* **EXERCISE AIM**: Copy each line below in which the string "cell" appears.

——

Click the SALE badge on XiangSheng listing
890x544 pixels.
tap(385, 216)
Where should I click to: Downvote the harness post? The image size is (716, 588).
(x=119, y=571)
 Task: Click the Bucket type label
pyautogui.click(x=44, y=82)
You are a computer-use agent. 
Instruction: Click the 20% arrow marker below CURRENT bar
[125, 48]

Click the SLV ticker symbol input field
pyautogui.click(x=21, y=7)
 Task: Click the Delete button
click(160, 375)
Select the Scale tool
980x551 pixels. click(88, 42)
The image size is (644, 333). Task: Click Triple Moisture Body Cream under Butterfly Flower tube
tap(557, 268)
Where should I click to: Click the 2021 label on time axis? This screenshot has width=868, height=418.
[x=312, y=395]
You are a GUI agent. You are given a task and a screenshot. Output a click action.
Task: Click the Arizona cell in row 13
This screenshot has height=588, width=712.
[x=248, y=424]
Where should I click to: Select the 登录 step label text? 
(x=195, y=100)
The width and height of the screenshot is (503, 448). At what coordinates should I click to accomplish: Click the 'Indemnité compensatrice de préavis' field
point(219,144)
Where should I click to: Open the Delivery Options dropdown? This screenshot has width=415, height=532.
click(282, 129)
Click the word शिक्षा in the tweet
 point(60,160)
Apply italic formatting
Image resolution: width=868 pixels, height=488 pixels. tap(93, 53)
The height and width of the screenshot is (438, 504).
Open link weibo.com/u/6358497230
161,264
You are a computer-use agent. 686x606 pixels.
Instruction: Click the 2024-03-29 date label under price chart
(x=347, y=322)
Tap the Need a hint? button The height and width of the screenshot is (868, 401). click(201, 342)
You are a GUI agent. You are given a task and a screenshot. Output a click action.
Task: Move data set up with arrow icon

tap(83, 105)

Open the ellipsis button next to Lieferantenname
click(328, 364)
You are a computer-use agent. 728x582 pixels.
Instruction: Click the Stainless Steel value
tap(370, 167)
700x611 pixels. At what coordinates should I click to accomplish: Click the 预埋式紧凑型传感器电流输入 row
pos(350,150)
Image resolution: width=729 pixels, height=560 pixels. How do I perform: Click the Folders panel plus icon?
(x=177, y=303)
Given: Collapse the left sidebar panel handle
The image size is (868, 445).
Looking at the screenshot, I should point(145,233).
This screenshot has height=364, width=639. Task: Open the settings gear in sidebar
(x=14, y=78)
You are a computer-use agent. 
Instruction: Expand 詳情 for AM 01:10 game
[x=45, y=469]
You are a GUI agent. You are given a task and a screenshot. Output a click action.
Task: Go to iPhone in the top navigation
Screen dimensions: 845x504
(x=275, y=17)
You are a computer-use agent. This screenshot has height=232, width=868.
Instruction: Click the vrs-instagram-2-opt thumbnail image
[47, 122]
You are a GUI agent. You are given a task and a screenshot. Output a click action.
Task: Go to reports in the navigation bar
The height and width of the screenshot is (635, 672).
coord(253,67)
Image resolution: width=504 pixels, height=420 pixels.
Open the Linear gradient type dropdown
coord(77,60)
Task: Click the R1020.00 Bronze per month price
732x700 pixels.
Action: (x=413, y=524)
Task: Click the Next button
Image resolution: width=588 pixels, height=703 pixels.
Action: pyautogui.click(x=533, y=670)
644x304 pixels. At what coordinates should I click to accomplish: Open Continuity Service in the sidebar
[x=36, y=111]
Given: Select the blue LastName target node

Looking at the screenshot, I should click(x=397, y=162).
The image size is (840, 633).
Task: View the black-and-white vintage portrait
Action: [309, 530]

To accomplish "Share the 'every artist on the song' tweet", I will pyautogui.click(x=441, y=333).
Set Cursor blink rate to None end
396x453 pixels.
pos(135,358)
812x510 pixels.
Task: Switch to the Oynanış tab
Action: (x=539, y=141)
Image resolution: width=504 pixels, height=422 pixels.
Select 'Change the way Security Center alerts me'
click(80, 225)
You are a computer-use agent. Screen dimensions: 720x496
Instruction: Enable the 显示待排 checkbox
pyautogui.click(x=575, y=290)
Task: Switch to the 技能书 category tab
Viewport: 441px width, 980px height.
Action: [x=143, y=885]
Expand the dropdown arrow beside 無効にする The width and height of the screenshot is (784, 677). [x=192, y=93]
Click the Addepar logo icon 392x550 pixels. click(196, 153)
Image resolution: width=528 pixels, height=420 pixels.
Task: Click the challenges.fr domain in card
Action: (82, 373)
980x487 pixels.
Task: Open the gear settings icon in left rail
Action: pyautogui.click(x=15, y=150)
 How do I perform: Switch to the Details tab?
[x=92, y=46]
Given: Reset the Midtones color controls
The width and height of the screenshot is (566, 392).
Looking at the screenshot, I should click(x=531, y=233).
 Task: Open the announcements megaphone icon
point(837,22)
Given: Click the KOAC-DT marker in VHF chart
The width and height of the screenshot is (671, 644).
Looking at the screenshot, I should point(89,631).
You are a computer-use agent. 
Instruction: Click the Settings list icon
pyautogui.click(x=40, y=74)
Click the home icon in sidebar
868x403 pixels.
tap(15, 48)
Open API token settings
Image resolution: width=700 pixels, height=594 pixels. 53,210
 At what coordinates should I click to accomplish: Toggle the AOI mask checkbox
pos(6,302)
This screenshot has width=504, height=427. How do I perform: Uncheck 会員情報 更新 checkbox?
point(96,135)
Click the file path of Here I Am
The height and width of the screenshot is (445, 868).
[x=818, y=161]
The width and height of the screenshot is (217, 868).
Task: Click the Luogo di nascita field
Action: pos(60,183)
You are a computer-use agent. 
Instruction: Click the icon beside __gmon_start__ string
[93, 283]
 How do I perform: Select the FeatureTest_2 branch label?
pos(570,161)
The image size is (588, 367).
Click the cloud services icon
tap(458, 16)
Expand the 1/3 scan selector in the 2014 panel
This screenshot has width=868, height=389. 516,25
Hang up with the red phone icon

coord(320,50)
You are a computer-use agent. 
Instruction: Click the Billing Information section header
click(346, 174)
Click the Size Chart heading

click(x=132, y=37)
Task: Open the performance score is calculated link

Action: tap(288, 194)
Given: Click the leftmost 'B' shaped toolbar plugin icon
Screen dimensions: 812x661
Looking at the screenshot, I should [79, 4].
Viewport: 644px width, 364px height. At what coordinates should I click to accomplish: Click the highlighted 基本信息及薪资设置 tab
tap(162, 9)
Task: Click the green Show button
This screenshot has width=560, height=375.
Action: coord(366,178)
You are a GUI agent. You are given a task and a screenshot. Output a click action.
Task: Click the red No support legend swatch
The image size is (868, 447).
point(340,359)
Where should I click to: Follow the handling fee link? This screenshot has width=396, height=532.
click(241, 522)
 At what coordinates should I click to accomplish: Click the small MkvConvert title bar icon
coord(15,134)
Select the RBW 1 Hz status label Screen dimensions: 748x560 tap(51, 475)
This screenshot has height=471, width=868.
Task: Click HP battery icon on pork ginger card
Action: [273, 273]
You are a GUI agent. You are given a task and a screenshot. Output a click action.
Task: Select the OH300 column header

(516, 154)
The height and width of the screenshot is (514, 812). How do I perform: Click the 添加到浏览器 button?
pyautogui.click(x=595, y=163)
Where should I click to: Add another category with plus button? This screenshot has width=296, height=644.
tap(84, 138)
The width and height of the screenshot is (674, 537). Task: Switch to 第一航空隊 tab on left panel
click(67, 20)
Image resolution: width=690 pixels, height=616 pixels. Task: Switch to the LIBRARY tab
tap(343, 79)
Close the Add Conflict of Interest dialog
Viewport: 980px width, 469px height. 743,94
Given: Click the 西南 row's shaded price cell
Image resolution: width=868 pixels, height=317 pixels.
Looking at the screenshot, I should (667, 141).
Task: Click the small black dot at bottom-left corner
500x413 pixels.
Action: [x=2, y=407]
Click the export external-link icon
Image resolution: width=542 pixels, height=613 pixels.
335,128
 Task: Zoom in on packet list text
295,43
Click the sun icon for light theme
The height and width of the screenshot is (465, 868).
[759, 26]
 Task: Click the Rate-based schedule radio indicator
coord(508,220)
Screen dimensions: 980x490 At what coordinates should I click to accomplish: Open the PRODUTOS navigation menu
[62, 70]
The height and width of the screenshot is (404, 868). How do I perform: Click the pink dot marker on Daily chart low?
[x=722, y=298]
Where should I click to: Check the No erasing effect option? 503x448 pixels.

——

* **PROBLEM SOLUTION**:
Task: Click the Arizona cell in row 13
Given: Click the 西南 row's shaded price cell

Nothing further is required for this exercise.